Un rischio immotivato, tanto più che – dati alla mano – le restrizioni legali non influiscono sul numero di aborti (uno degli obiettivi dichiarati dal ministro). Nel 2010, per esempio, anno in cui l’interruzione di gravidanza è stata liberalizzata dal ministro socialista Bibiana Aído (una donna, guarda caso), il numero degli aborti, è rimasto pressoché invariato: 111.500 nel 2009 contro i 113.000 del 2010, secondo i dati dell’Eurostat, in linea, peraltro, con la media europea. «E – ci assicura la portavoce della clinica Dator, Olga Sancho – la tendenza attuale è al ribasso, nonostante il giro di vite sul piano legale si accompagni ad un oscurantismo culturale: l’educazione sessuale nelle scuole è stata ridimensionata; i contraccettivi più avanzati – prosegue – non vengono più sovvenzionati dal sistema sanitario nazionale. Però si vuole restringere l’accesso all’aborto».

Qualcosa, in effetti, non torna. E il dottor Fernández, che da 28 anni lavora nella clinica «con la stessa passione per il mio lavoro di medico e per la difesa dei diritti delle donne», pensa di sapere perché. «È una legge stupida», taglia corto.

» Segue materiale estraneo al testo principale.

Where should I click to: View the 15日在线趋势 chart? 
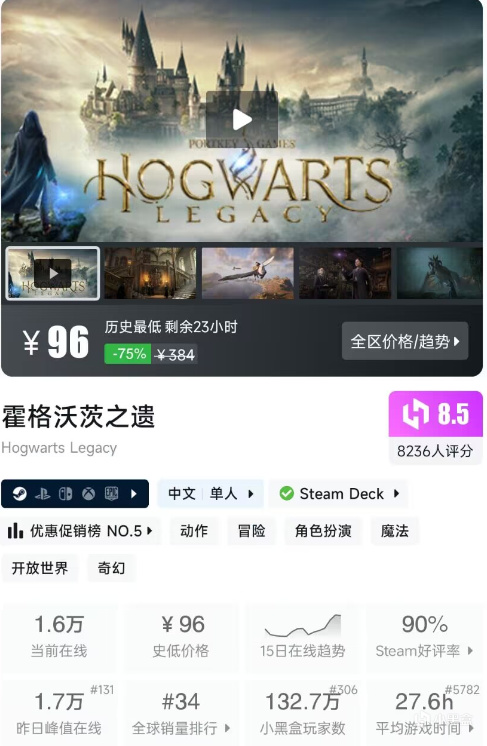coord(302,637)
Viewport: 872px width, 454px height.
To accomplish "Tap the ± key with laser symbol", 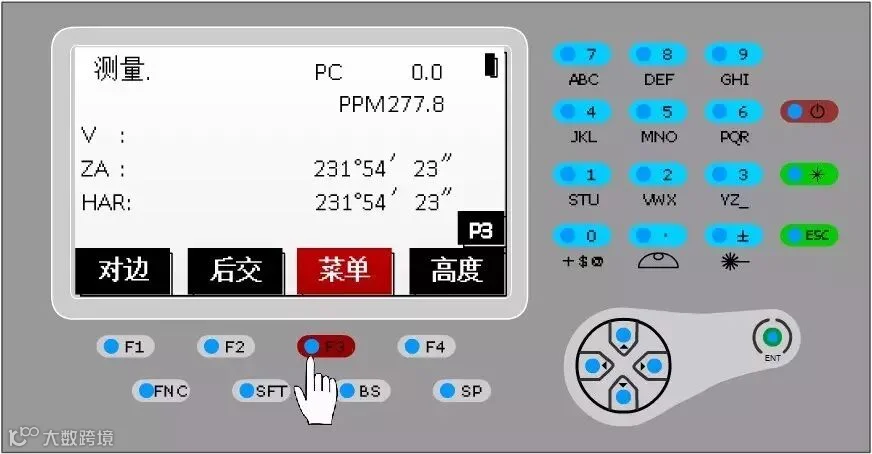I will point(734,235).

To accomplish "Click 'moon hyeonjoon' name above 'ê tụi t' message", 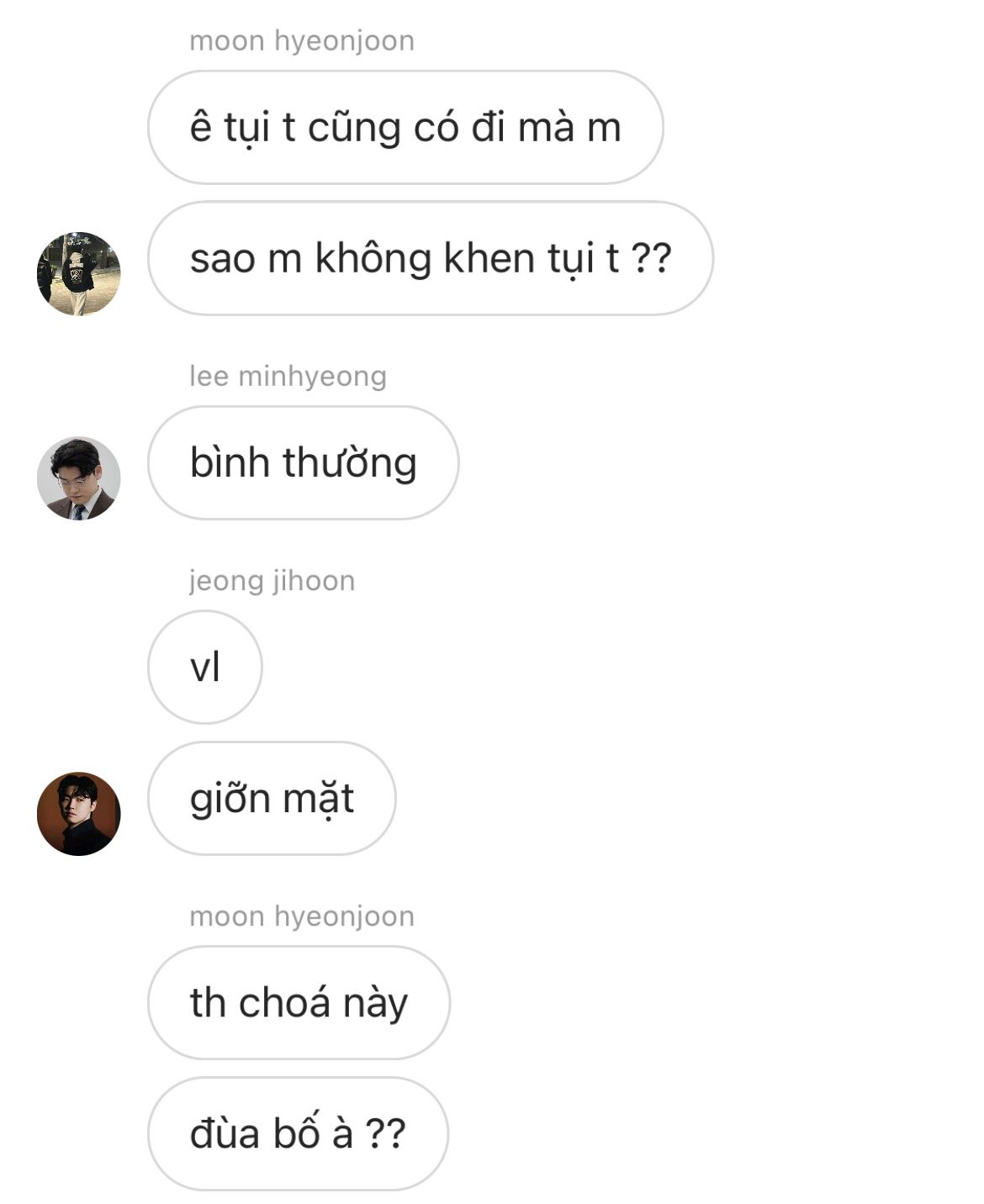I will pyautogui.click(x=302, y=40).

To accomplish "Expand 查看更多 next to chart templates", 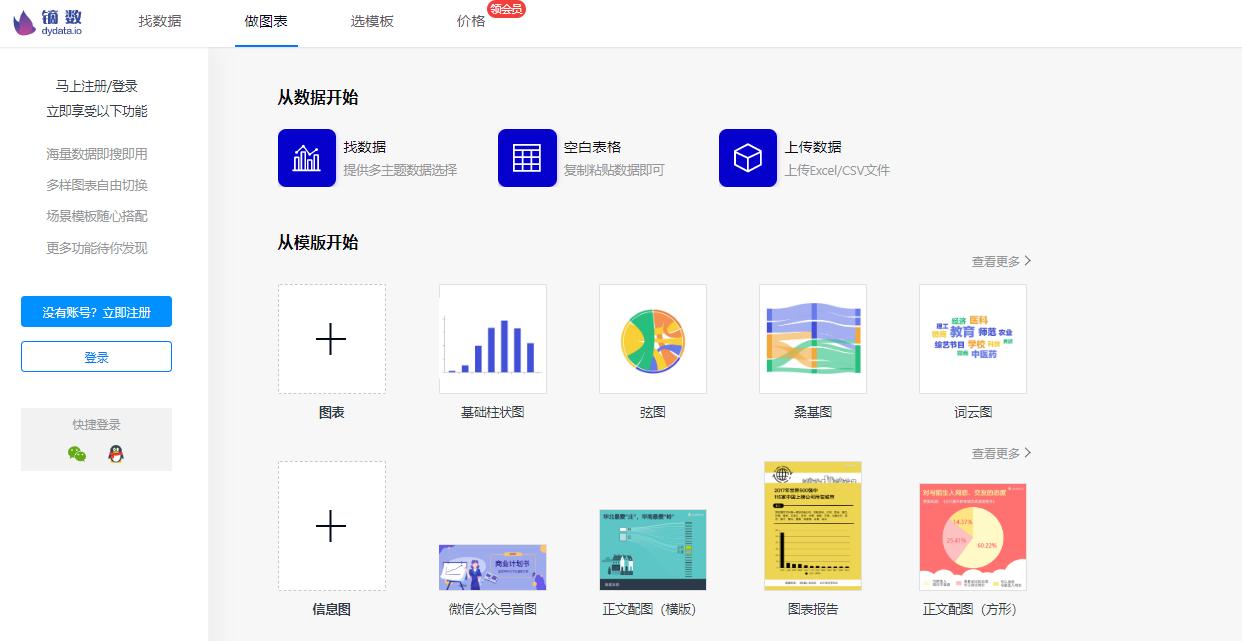I will click(999, 260).
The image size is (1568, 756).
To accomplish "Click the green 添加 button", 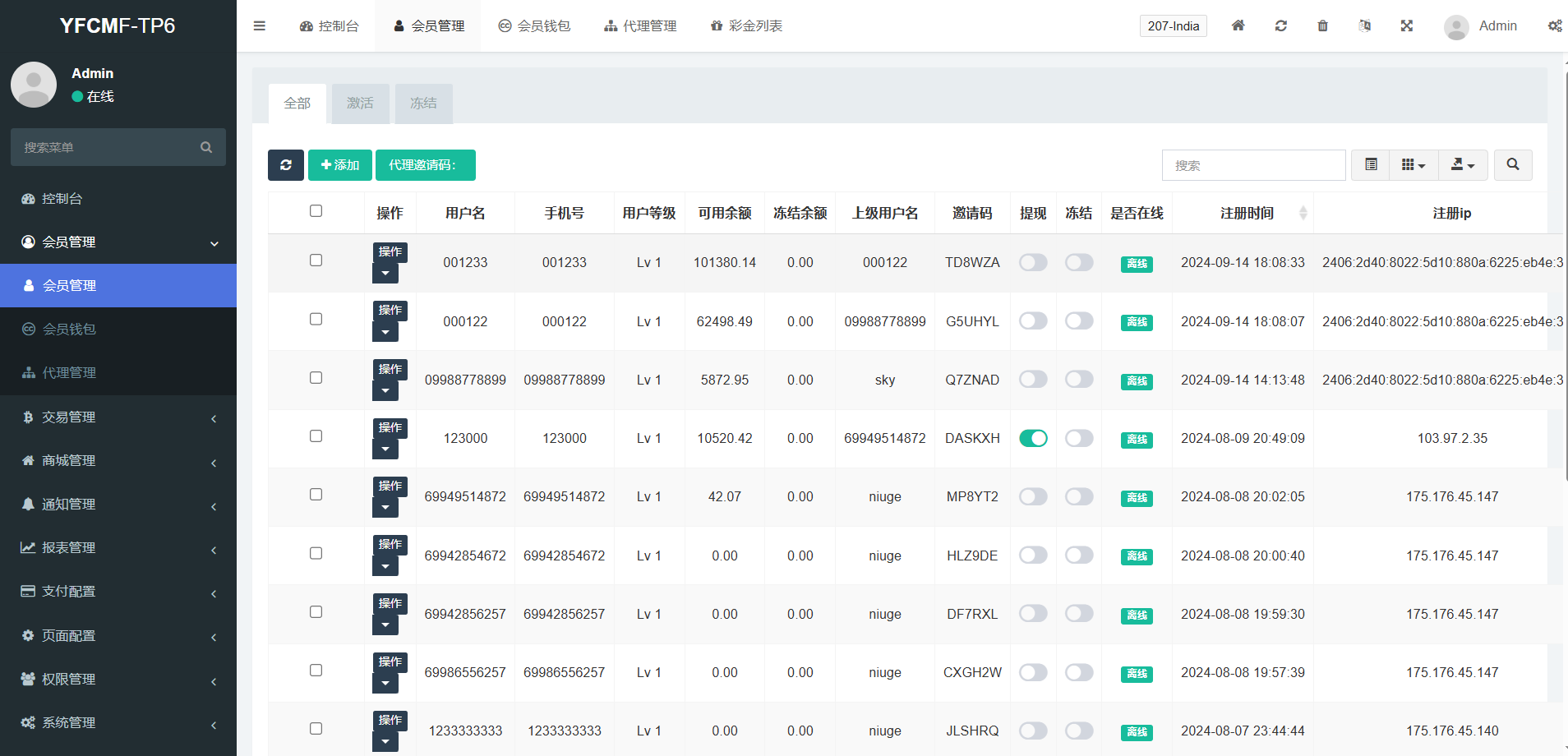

E pure ipocrita, perché in realtà, l’apparente l’inflessibilità della lista di casi «leciti» ammette una serie di interpretazioni che dipenderanno dalla volontà, dal buon senso, dalle convinzioni religiose del medico che dovrà certificare, ad esempio, il rischio per la salute della madre. Un’ambiguità «grottesca che rende la donna dipendente, senza ragione alcuna, dalla volontà e dal parere di persone del tutto estranee alla sua vicenda personale», commenta il dottor Fernández.

María, madrilena di 23 anni, ha potuto, invece, scegliere liberamente. Era rimasta incinta l’anno scorso e ha deciso di interrompere la gravidanza «perché stavo studiando, i miei genitori mi mantenevano e né io né il mio compagno eravamo nelle condizioni di poter tenere il bambino. Prima di dover ricorrere all’aborto – racconta María – lo consideravo come un diritto naturale. E le ragazze della mia generazione sono, giustamente, abituate a vederlo così. Solo quando ho dovuto confrontarmi davvero con questa scelta – prosegue María – ho capito fino in fondo l’importanza e la fragilità di questo diritto per il quale la generazione di mia madre ha dovuto lottare duramente. Io ho potuto decidere, ma se questa possibilità mi fosse stata negata sarei andata fuori dal paese, avrei trovato una maniera per fare ciò che pensavo fosse giusto per me. Ed è quello che faranno tutte le ragazze una volta approvata questa legge».